Türkiye Ekonomik ve Sosyal Etüdler Vakfı (TESEV) dün düzenlediği bir konferansla çok önemli bir araştırmanın startını verdi. İlk aşaması hemen önümüzdeki dönemde gerçekleştirilecek olan araştırma, yolsuzluk sorununun Türkiye'deki boyutlarının ortaya çıkarılması yolunda önemli bir adım olacak. Türkiye çapında 3000'in üzerinde denekle gerçekleştirilecek olan ilk aşamada, toplumumuzun yolsuzluk sorununu nasıl kavradığı, nasıl algıladığı saptanmaya çalışılacak ve bu anket çalışması sonucunda toplanacak bilgilerle Türkiye'deki yolsuzluk olaylarının bir şeması çıkartılmaya çalışılacak.
Araştırmanın daha sonra gerçekleştirilmesi planlanan ikinci ve üçüncü aşamalarında ise iş aleminin ve bürokrasinin yolsuzluk sorunuyla ilgili görüş ve deneyimleri saptanarak Türkiye'deki yolsuzluk düzeninin tablosu tamamlanmış olacak. TESEV Başkanı
Can Paker bu araştırmaya müthiş önem veriyor ve katkıda bulunması gereken kesimlerden beklediği ilgiyi göremediğini belirtiyor.

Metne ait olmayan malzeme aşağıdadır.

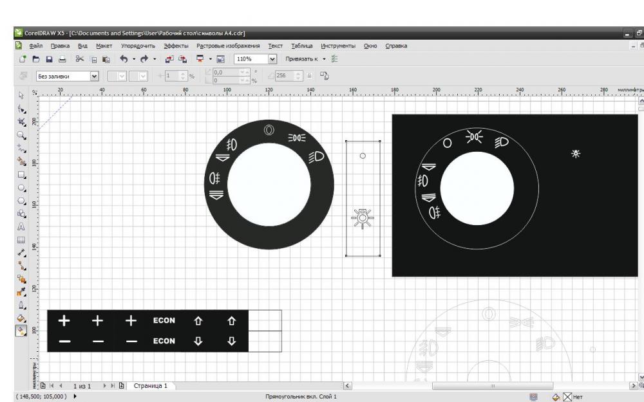Screen dimensions: 644x402
Task: Open the zoom level 110% dropdown
Action: [272, 59]
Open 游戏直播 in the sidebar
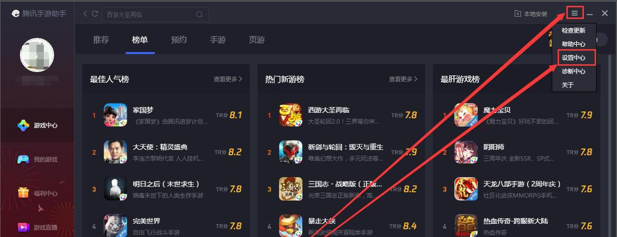Screen dimensions: 617x237 tap(37, 227)
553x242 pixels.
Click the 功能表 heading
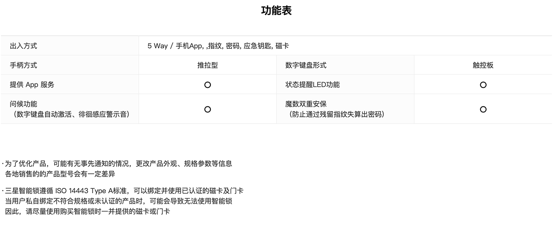277,11
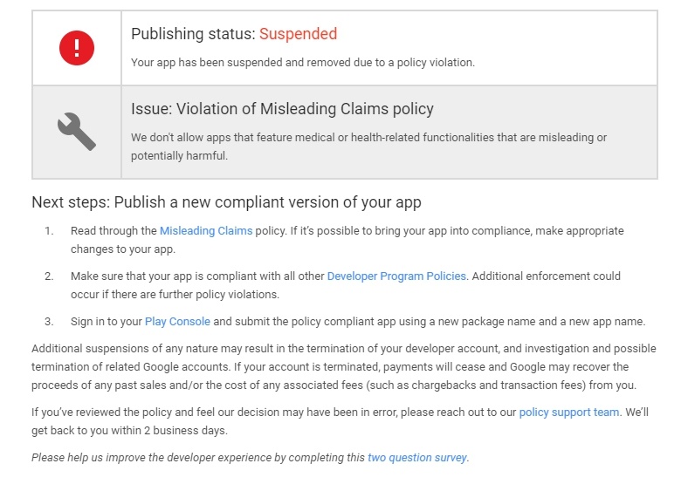
Task: Contact the policy support team link
Action: pos(569,413)
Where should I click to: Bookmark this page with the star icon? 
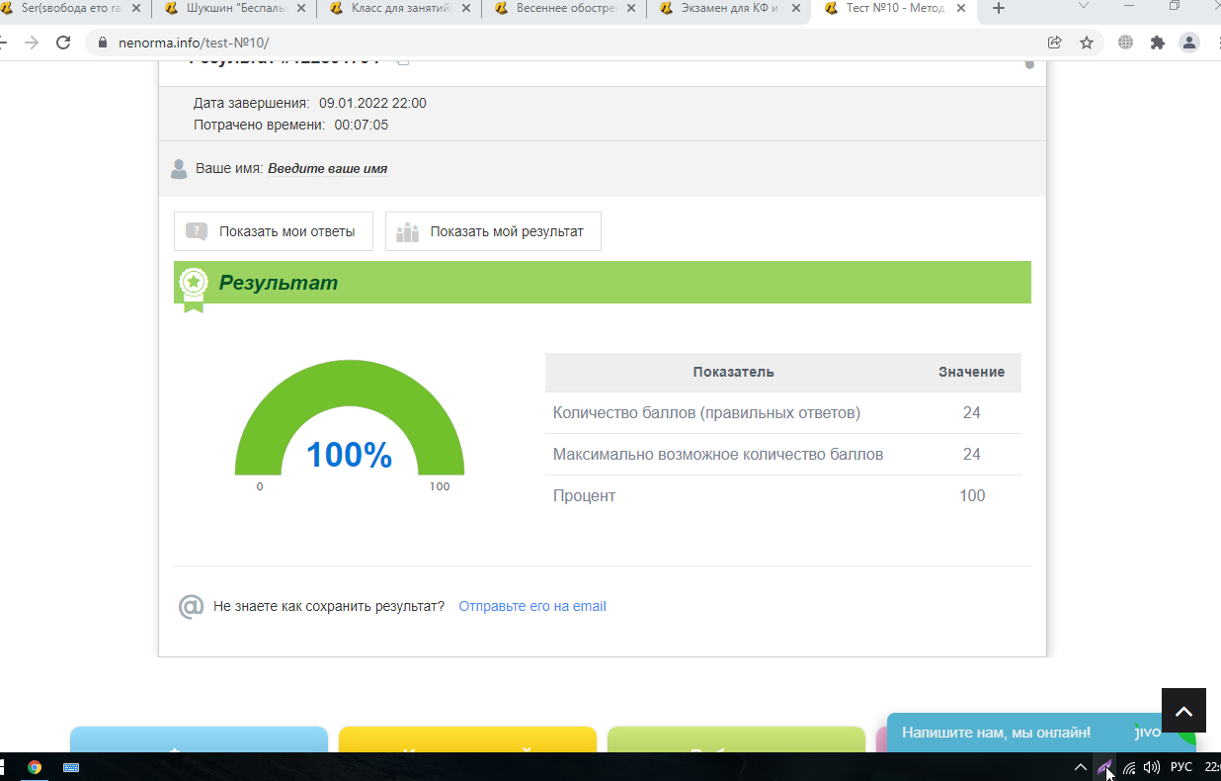click(1087, 43)
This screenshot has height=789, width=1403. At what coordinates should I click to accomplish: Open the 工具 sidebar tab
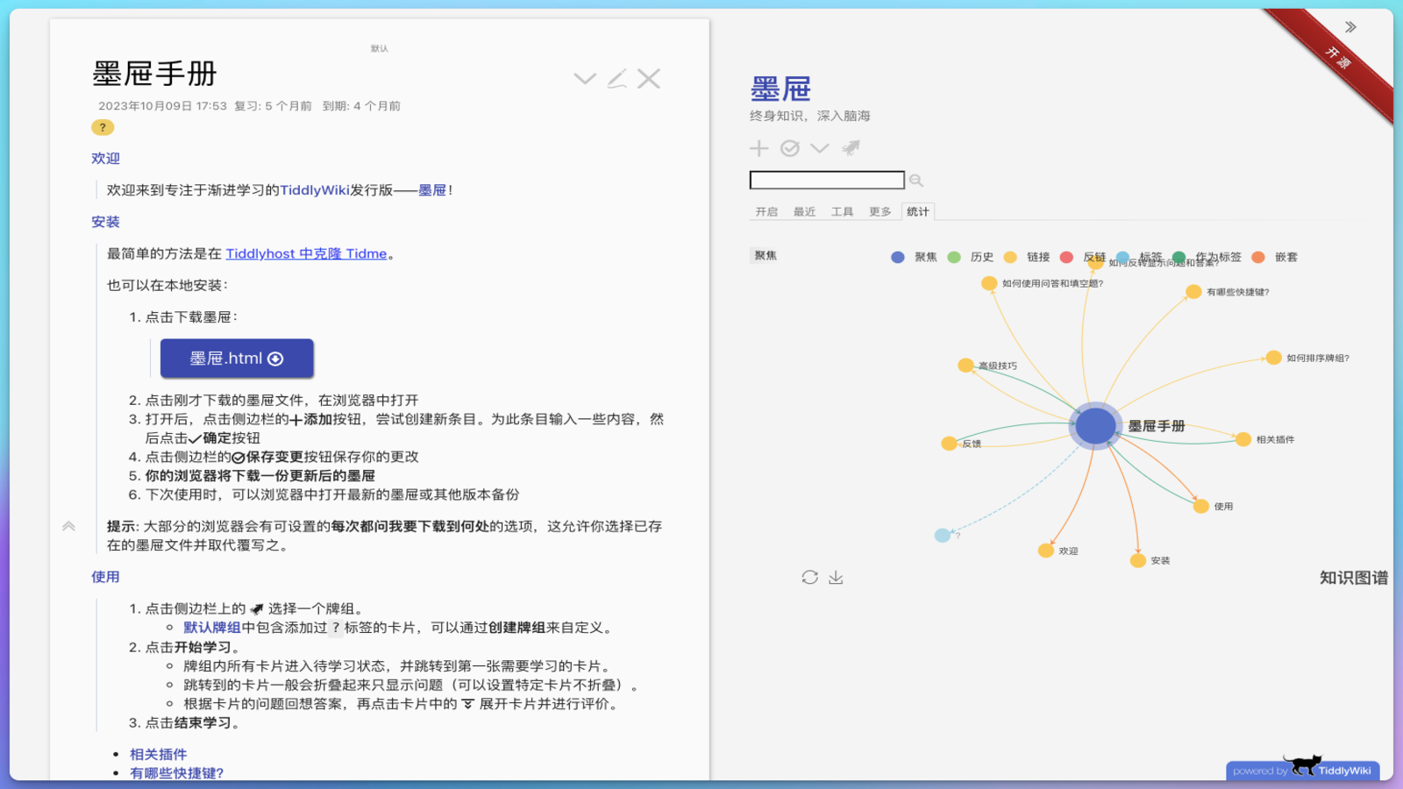[842, 211]
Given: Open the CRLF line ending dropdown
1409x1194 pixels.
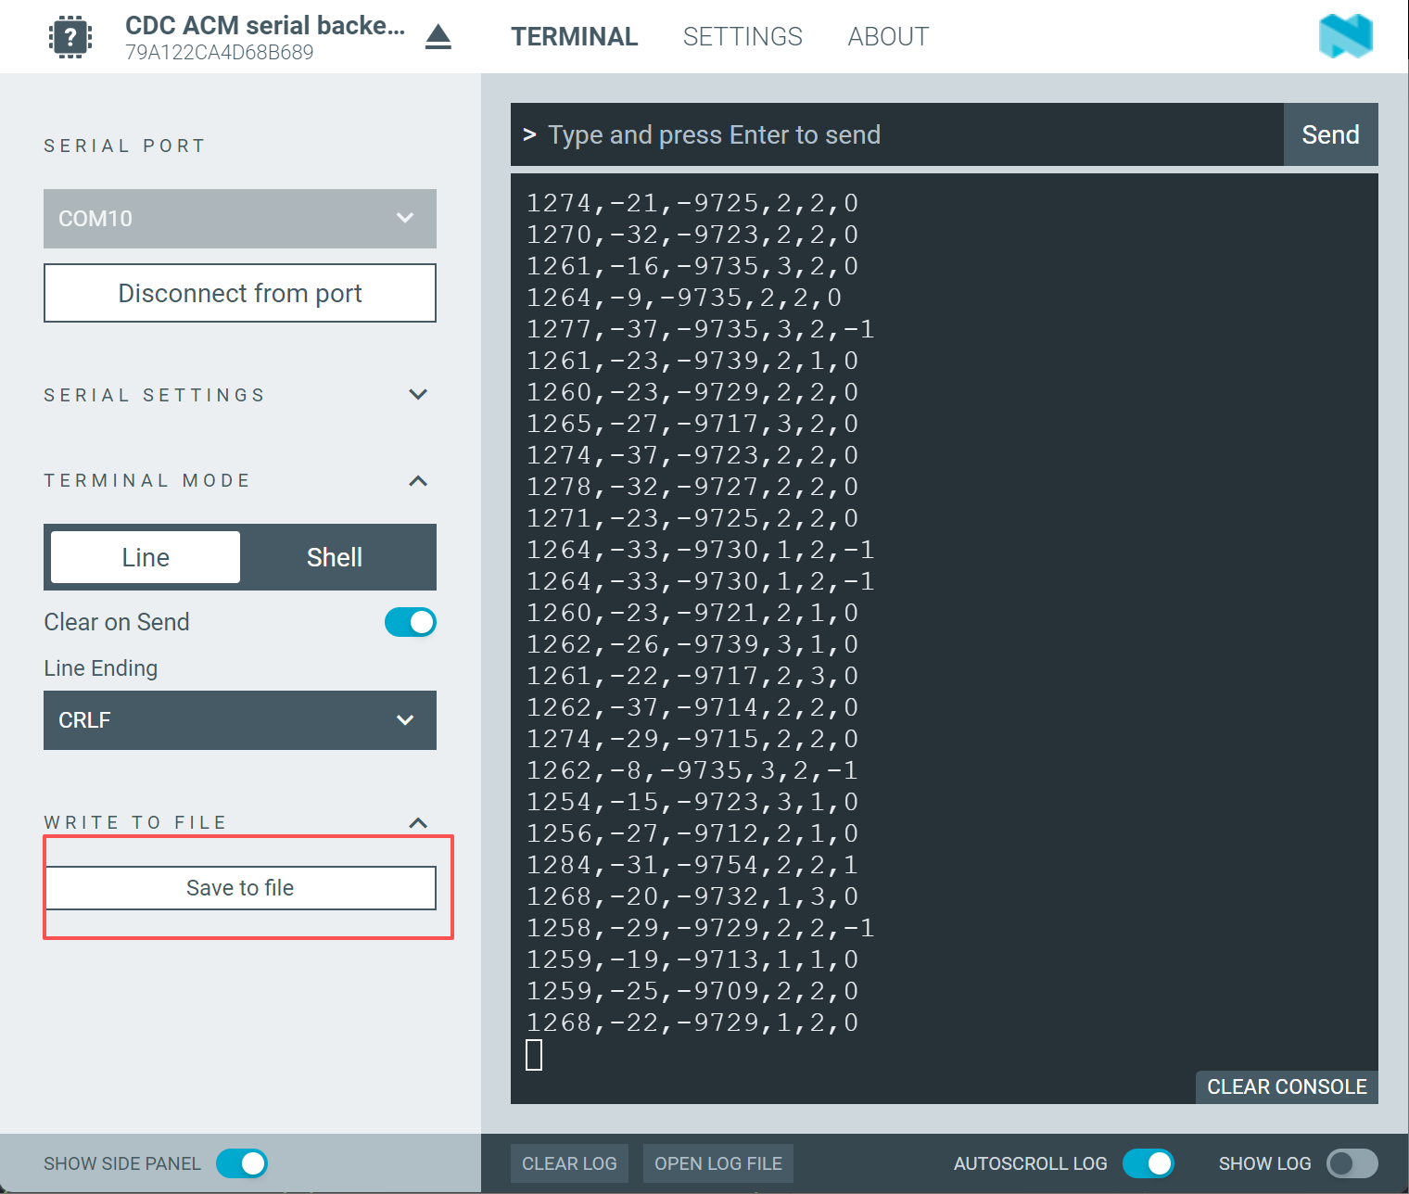Looking at the screenshot, I should click(x=240, y=720).
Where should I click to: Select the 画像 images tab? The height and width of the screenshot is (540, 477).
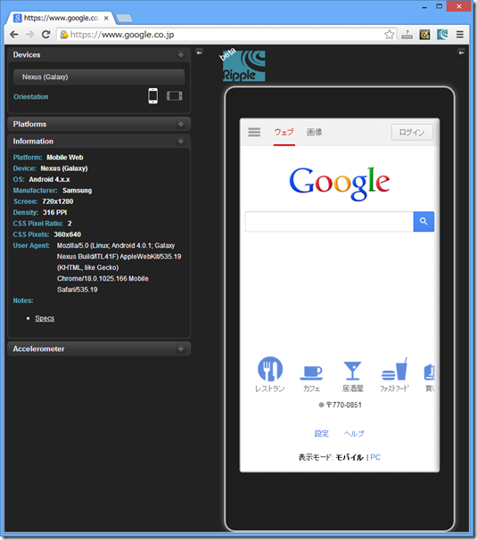[x=315, y=132]
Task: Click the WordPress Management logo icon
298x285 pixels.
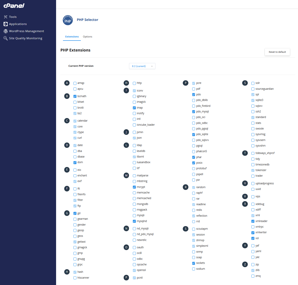Action: (x=6, y=31)
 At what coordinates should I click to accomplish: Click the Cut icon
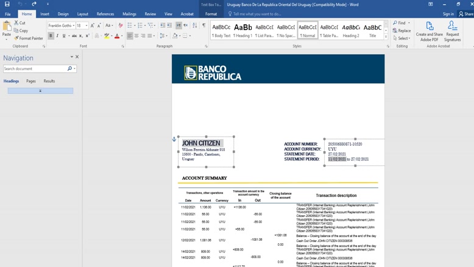pos(20,23)
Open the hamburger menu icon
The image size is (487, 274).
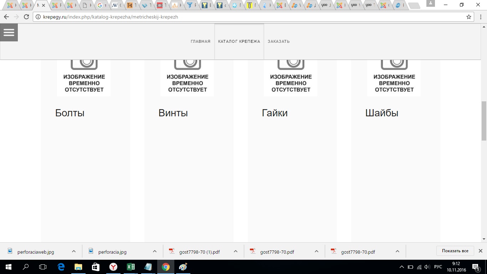point(9,32)
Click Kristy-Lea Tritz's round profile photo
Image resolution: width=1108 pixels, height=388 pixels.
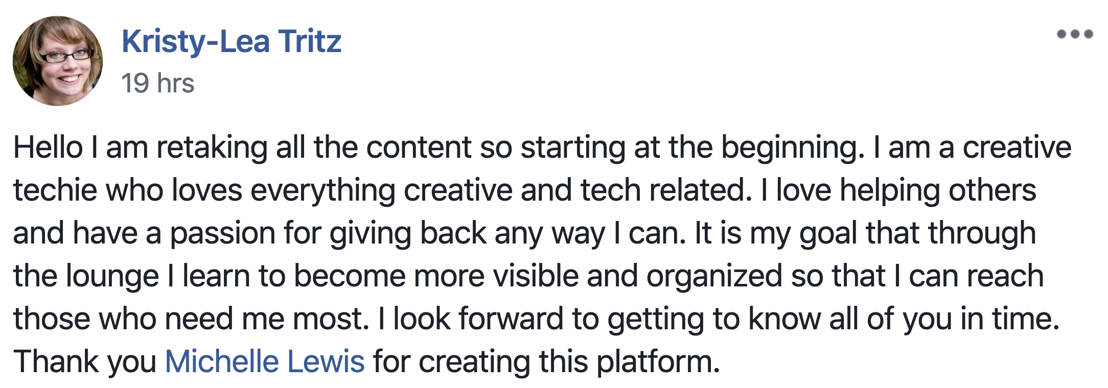(x=58, y=61)
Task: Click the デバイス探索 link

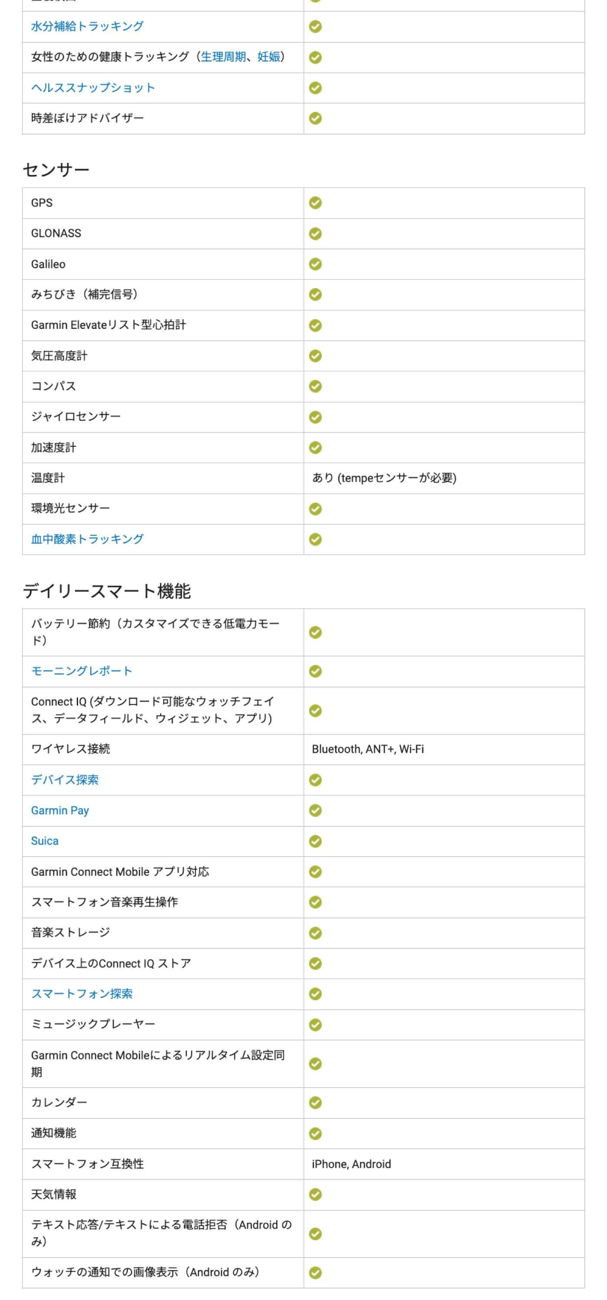Action: [x=65, y=780]
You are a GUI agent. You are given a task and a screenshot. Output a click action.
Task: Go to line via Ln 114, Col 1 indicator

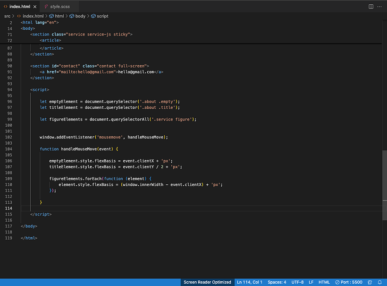point(249,282)
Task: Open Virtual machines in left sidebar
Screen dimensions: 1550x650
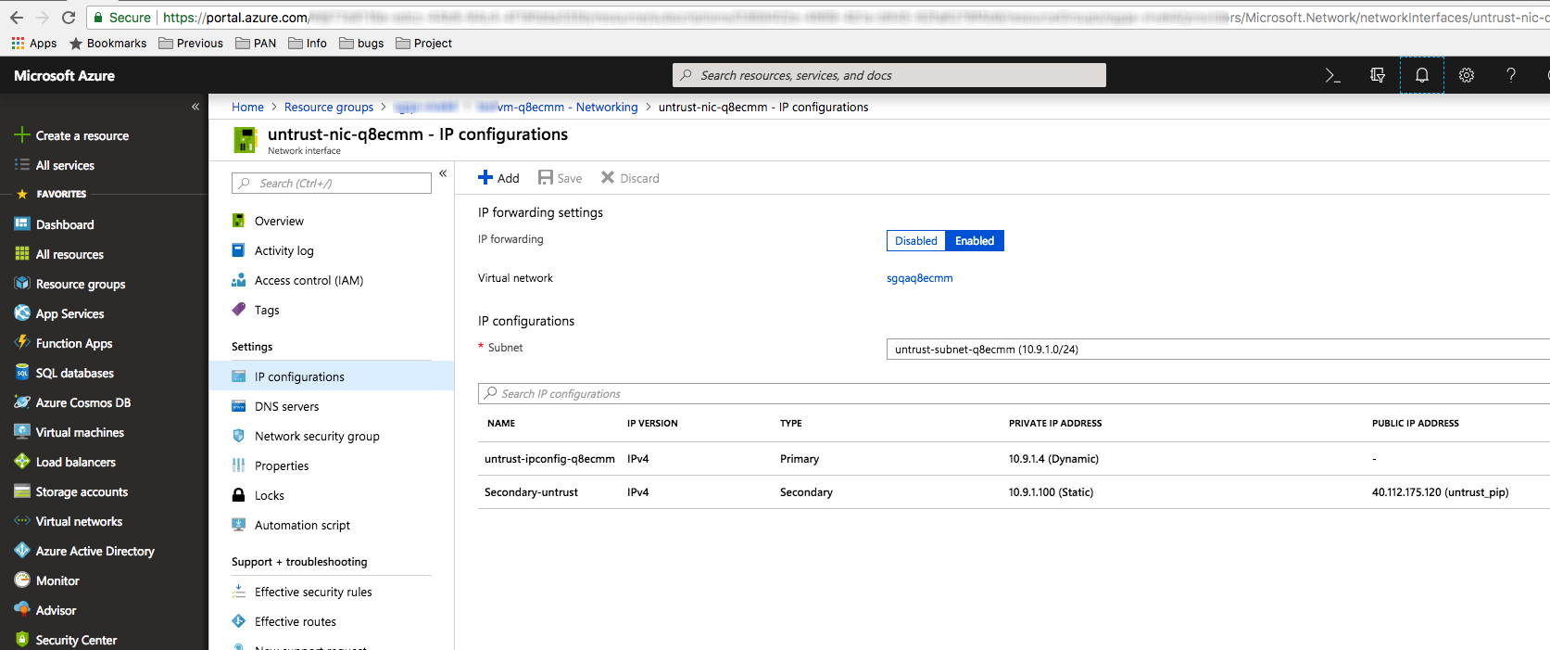Action: (80, 433)
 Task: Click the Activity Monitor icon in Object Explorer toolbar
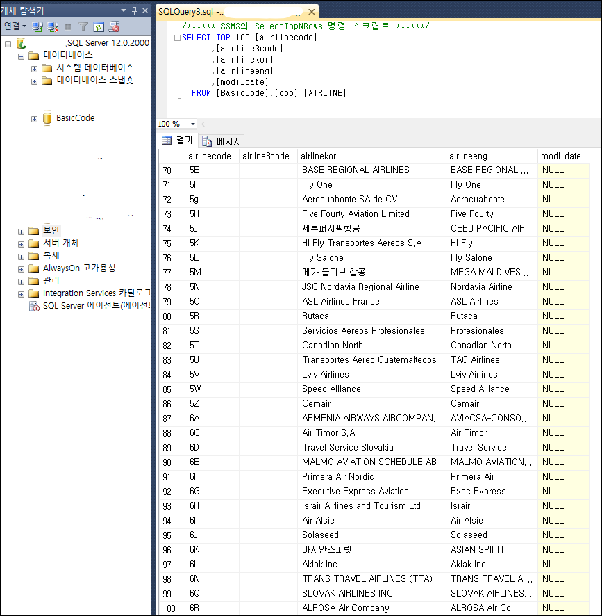(115, 26)
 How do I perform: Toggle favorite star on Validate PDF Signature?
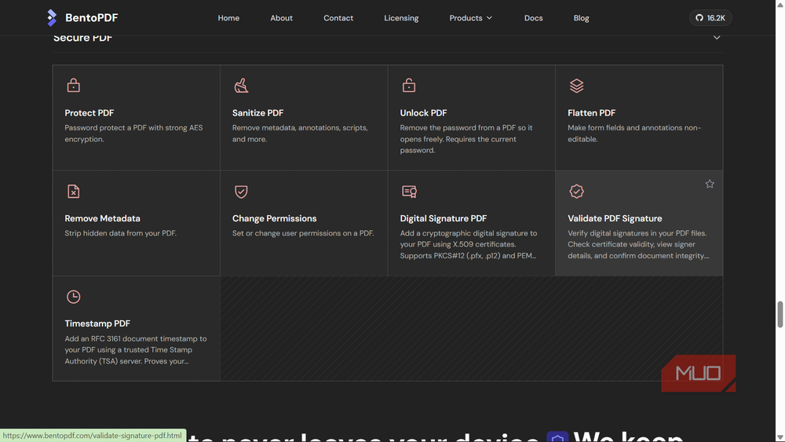click(710, 184)
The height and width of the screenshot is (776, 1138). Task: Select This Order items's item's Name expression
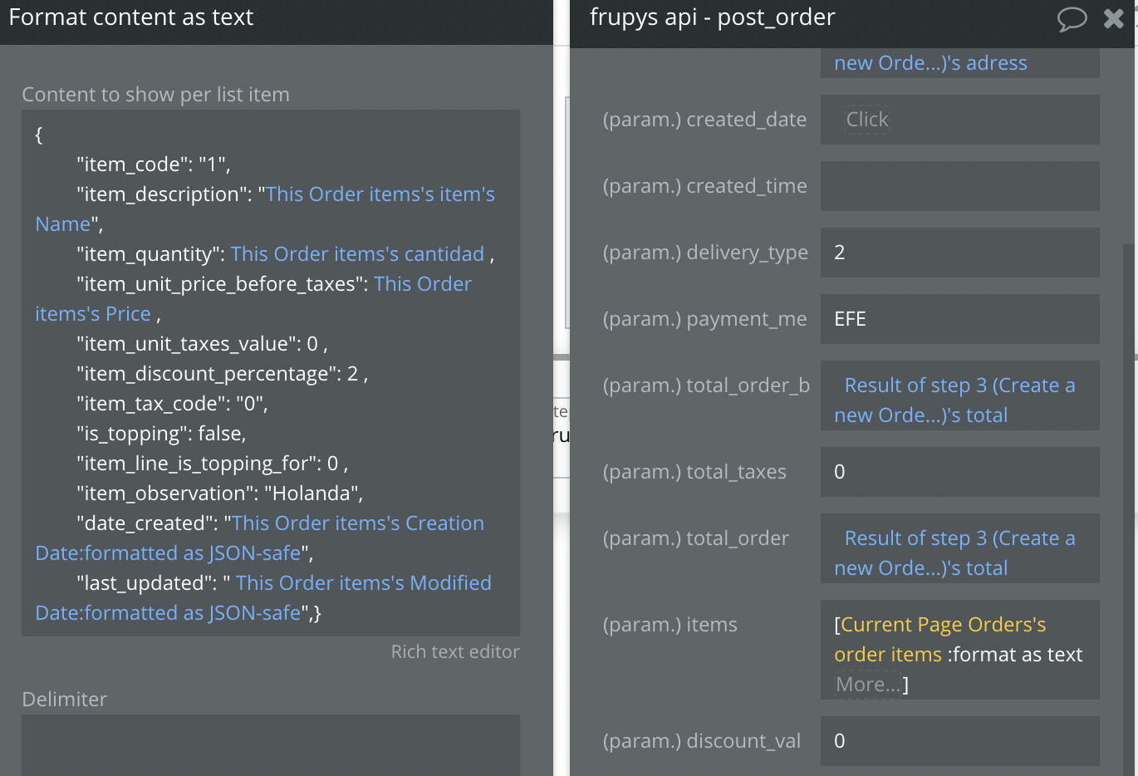(x=378, y=194)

İstanbul Sanayi Odası (İSO) Başkanı
Hüsamettin Kavi de geçen gün İSO Meclisi'ndeki konuşmasında, yaptırdıkları bir araştırmada Türkiye'de ekonominin ancak % 54'ünün kayıtlı olduğunu saptadıklarını belirterek şunları söyledi: "Bir tarafta bütçe açığı, bir tarafta kayıt dışı; bir tarafta tüm topluma ödetilen dolaylı vergiler, öbür tarafta batırılan paralar, şebekeler, yolsuzluklar. Kim bunların hesabını kime soracak? Var mı yürüyen, çalışan, sonuç alan böyle bir sistem? Hiç şüphem yok, biz istiyor isek, kararlı olarak bu talebimizde ısrar ediyor isek, Türkiye bu yolsuzlukları aşacaktır."
Türk iş alemi, yolsuzluk sorununun boyutlarını saptayıp bu sorunu aşacak önlemleri almadan küresel ekonominin asli bir oyuncusu olunamayacağını sanırım kavradı artık. Bu sorunu aşmak için gerekli adımları atmaya ve
Sadettin Tantan gibi sorunun üzerine gitmeye kararlı görünen siyasetçilere destek vermeye hevesli görünüyor, günün gerçeklerini gören işadamlarımız.
Bunlar kuşkusuz umut verici gelişmeler. Ancak Türkiye'de yolsuzluk olaylarının üzerine giderken, hala bazı bakanların etki alanında bulunan kamu bankalarının (ya da kamu bankası gibi yönetilen bankaların), Türkiye'deki yolsuzluk olaylarıyla çok yakın ilişkileri ve girift bağlantıları bulunduğunu unutmamak gerekiyor. "Temiz toplum" arayışındaki herkesin ve özelikle geçen hafta iki özel bankayı daha sigorta fonu denetimine alan Bankacılık Üst Kurulu'nun hiç vakit kaybetmeden bu cepheye de eğilmesinde yarar var, zira o cepheden kötü kokular gelmeye devam ediyor.